Data shown:
* * * *

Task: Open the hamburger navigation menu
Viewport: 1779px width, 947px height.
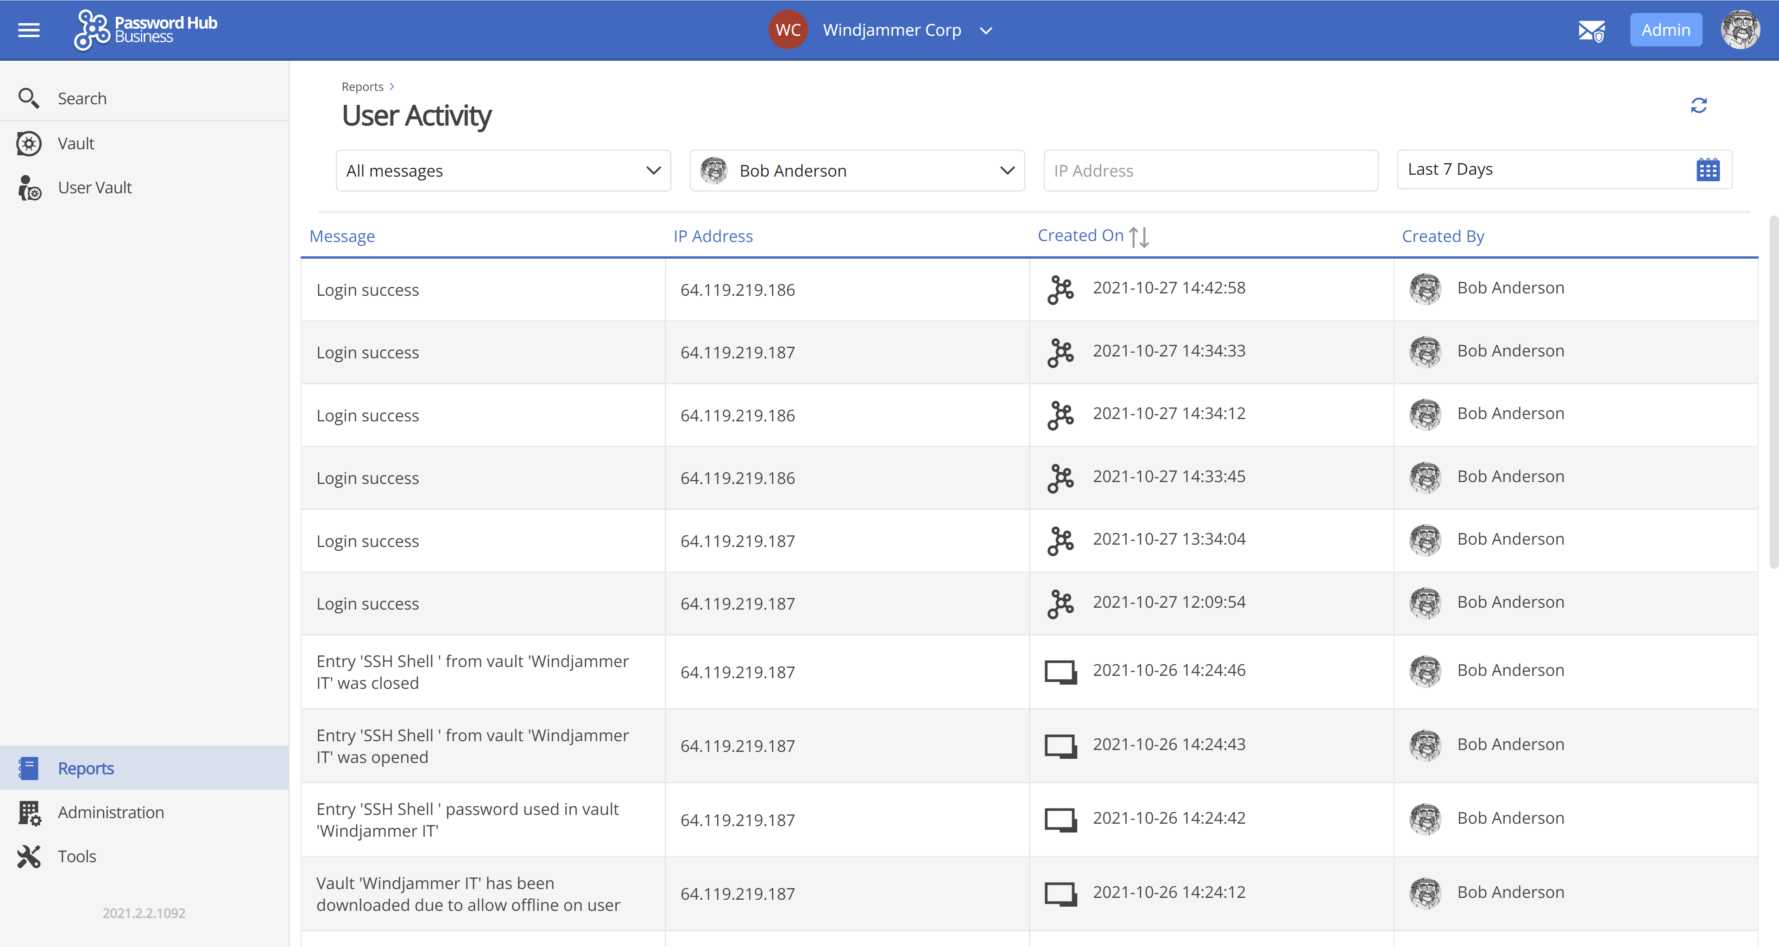Action: coord(28,30)
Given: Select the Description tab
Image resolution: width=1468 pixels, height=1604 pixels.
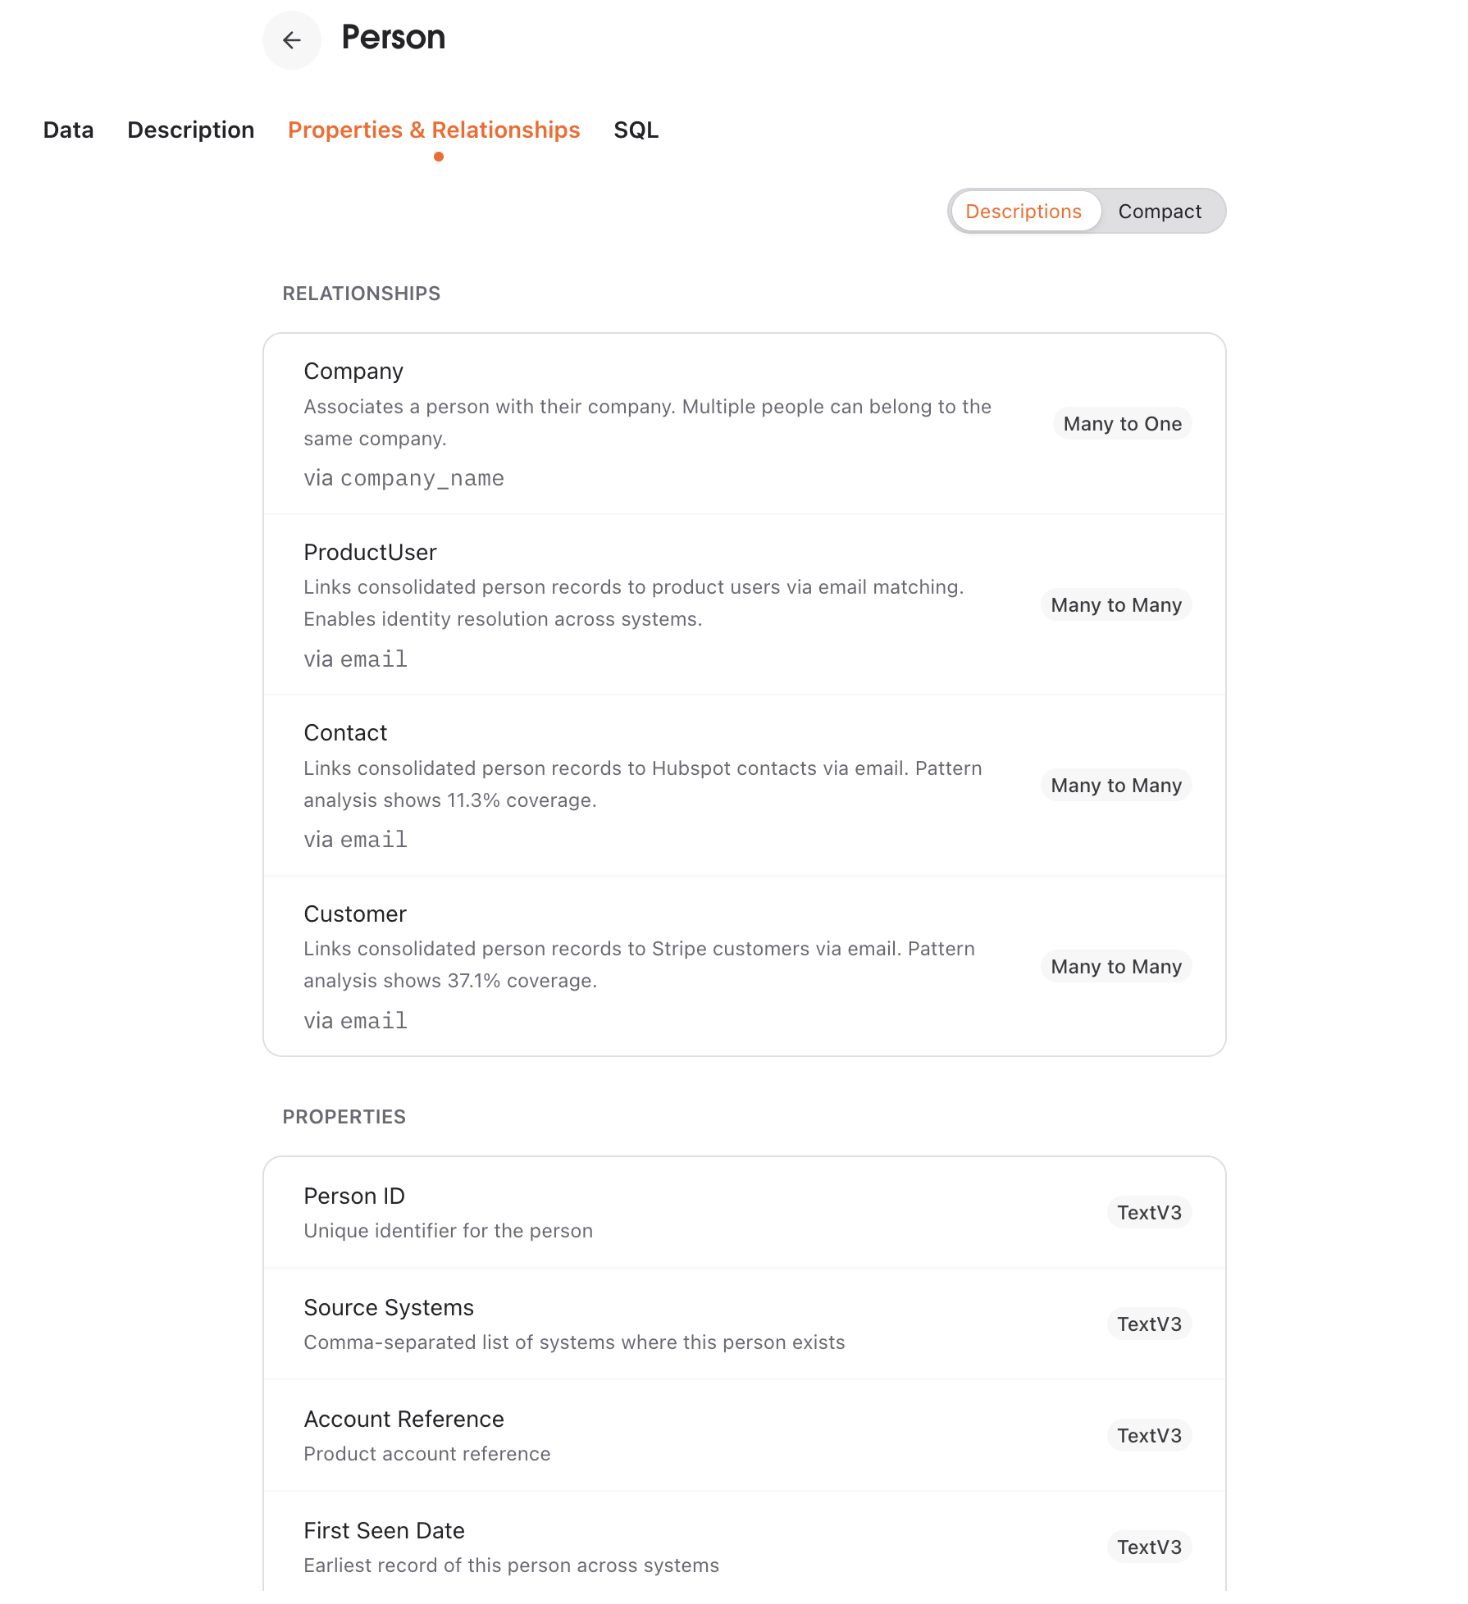Looking at the screenshot, I should (190, 130).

* * * *

What is expected: Rewrite the listing above with "navigation menu" replaced by "navigation drawer" and everything else left unchanged. Omit the pictures from your version.

Exercise answer:
Task: Open the hamburger navigation drawer
Viewport: 1779px width, 947px height.
Action: coord(28,30)
Given: Select the Description tab
Image resolution: width=1468 pixels, height=1604 pixels.
Looking at the screenshot, I should (190, 130).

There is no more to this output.